Biographie[modifier | modifier le code]

Né à Varsovie en 1914, dans la famille juive, émancipée depuis plusieurs générations, Jan Kott fut baptisé en 1919. À partir de 1927 il fréquenta un lycée à Varsovie. Entre 1932 et 1936 il étudia le droit à l'Université de Varsovie puis la littérature à la Sorbonne. Il débuta en 1932 avec l'article "La crise des goûts esthétiques". Très influencé par les théoriciens marxistes il travailla dans la Caisse nationale de la sécurité sociale tout en fréquentant les milieux littéraires. Il participa à la campagne de septembre 1939 puis vécut du côté aryen, cachant ses origines juives. Lui et son épouse Lidia survécurent grâce à leurs amis. Communiste engagé dans le reconstruction de la nouvelle Pologne Jan Kott travailla comme journaliste, feuilletoniste et critique de théâtre. Professeur de l'Université de Wrocław (1949-1952) puis celle de Varsovie (1952-1966). En 1964, il signa la lettre célèbre des 34 intellectuels contre la censure et les limitations de la liberté créatrice par le régime communiste. Il quitta le pays en 1966 pour rejoindre les États-Unis. Il travailla comme consultant pour le Burgtheater de Vienne et le Piccolo Teatro de Milan et enseigna à l'université Yale et de Berkeley. Poète, traducteur et critique, il fut aussi un des plus brillants essayiste de l'école polonaise. Il est décédé à Santa Monica (Californie) après une crise cardiaque en 2001[1]

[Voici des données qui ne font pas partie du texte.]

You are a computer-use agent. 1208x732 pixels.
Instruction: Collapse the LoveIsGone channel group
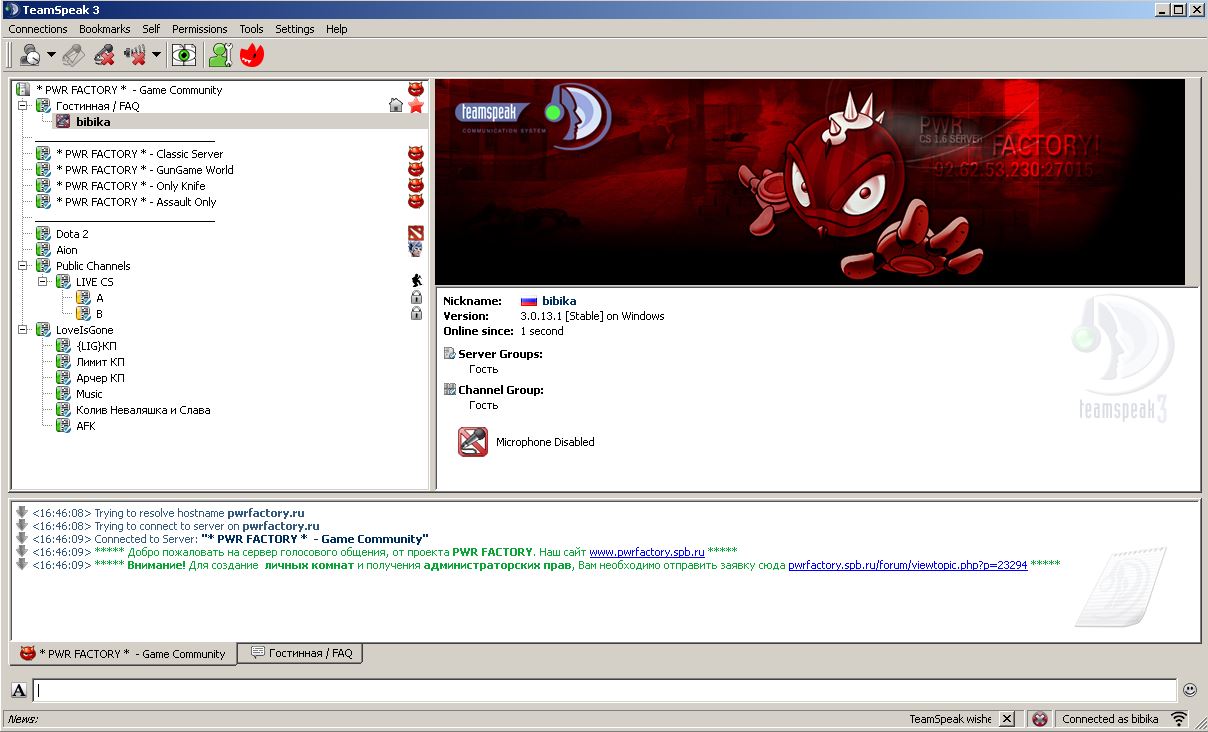click(23, 330)
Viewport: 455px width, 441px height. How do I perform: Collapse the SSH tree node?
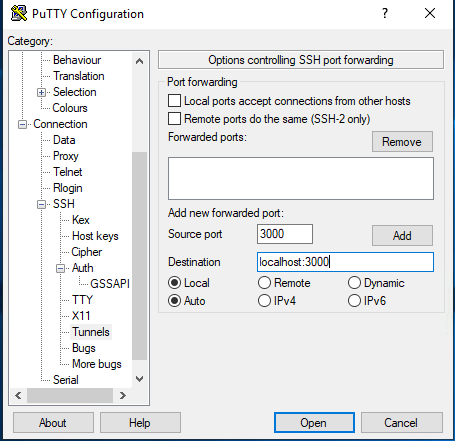click(x=41, y=204)
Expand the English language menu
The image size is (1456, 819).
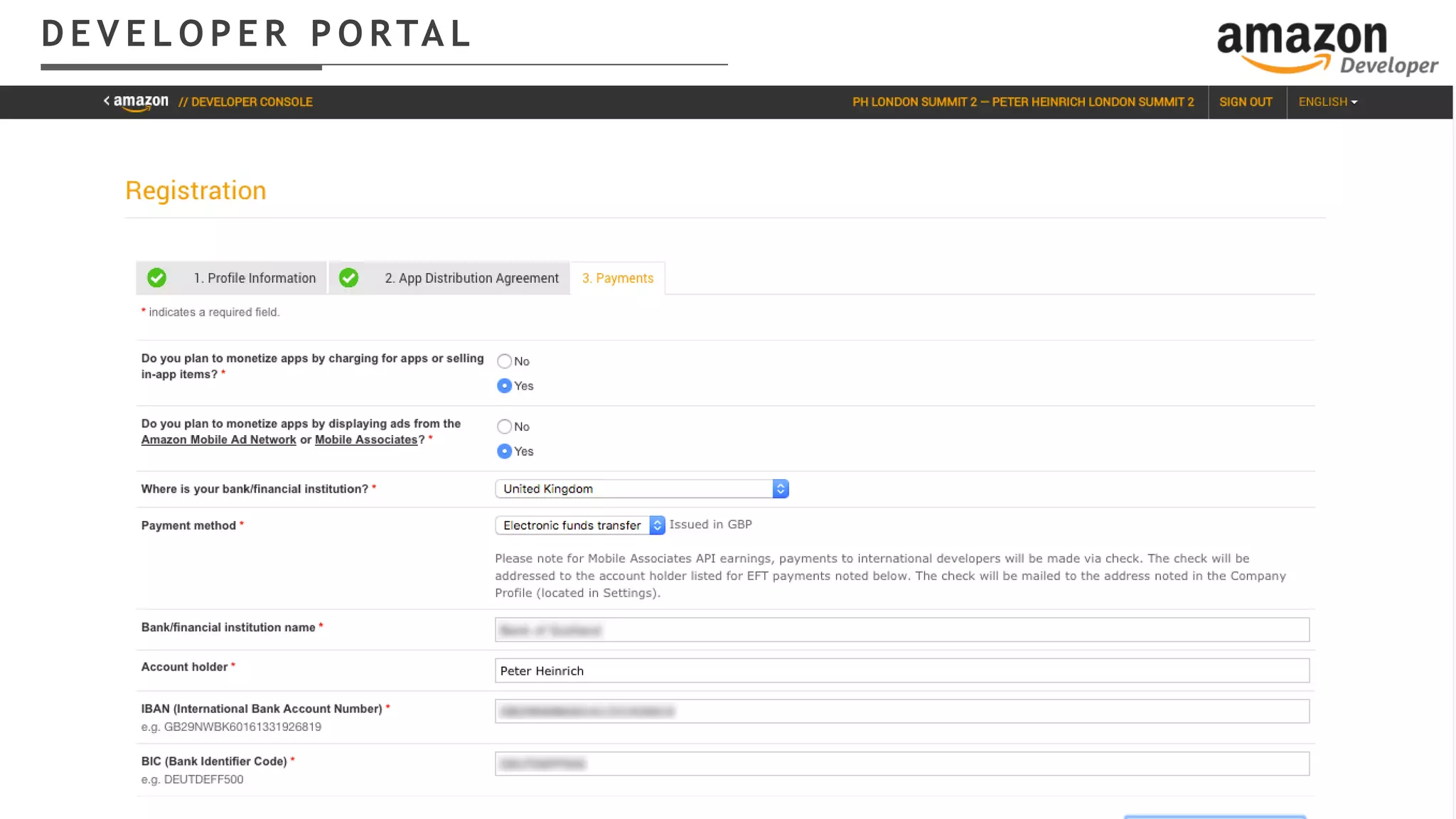point(1327,102)
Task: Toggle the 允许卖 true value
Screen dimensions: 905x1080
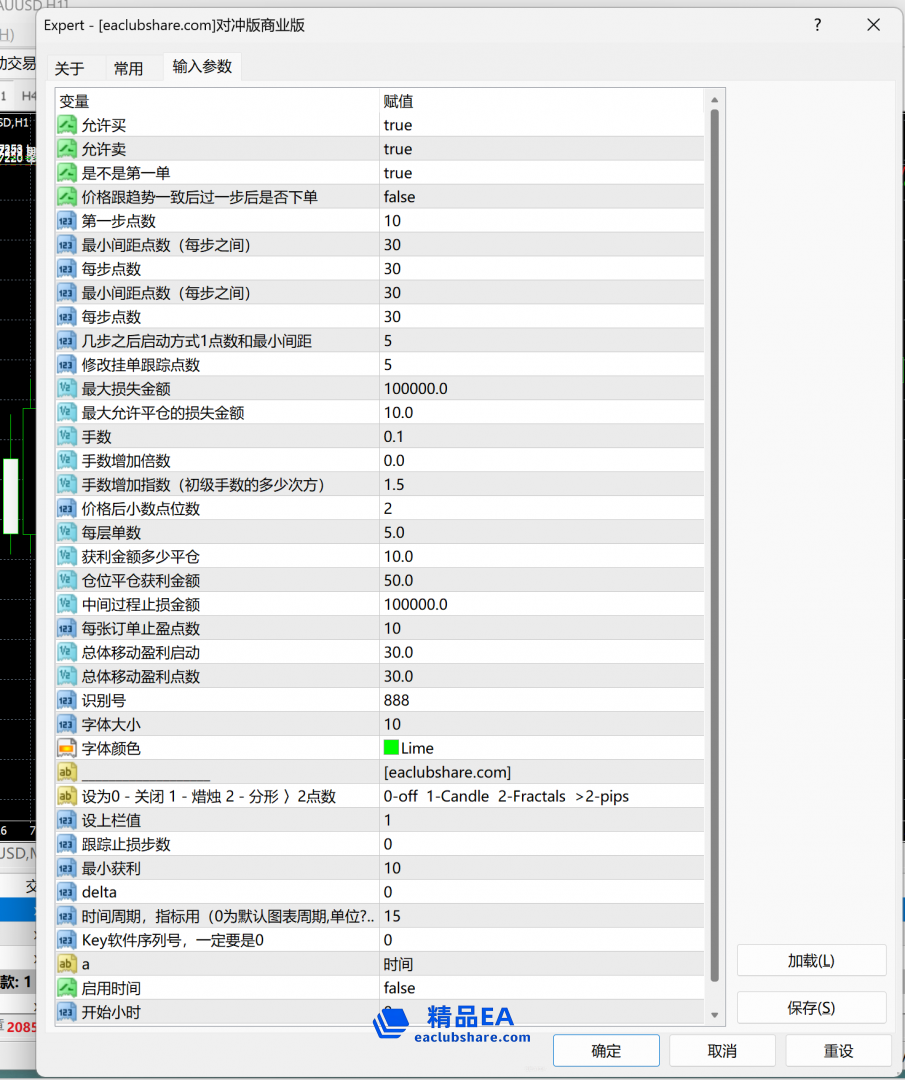Action: point(398,149)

Œuvre critique[modifier | modifier le code]

Théoricien marxiste puis dissident[modifier | modifier le code]

Kott devint célèbre après la Deuxième Guerre mondiale, d'abord en tant que rédacteur en chef de la revue littéraire marxiste Kuznica puis comme théoricien majeur du Réalisme socialiste en Pologne. Il défendait un courant de réalisme socialiste selon les critères imposés par le Kremlin. Cf. ses essais Mythologie et réalisme, éd. Czytelnik 1946 ou son article dénonçant la cécité d'André Gide dans Retour d'URSS [Kuznica n°2 r1 /1.7.1945]. Au cœur de son approche critique était le désir de voir la littérature de la "Pologne Nouvelle" s'inspirer de Maïakovki et des auteurs marxistes. Il mit son talent au service du combat contre la littérature "bourgeoise". Il vilipenda le sens de la fidélité absurde des combattants de la Résistance polonaise au gouvernement en exil de Londres pendant la Deuxième Guerre mondiale (célèbre polémique autour de Joseph Conrad et de son Lord Jim). Toutefois, après le XXe Congrès du PC d'URSS, la révolte des ouvriers polonais à Poznań, le refus de l'Association des Gens de Lettres polonais de se soumettre plus longtemps au diktat politique absolu en matière de création littéraire, il rendit sa carte du parti communiste en 1957.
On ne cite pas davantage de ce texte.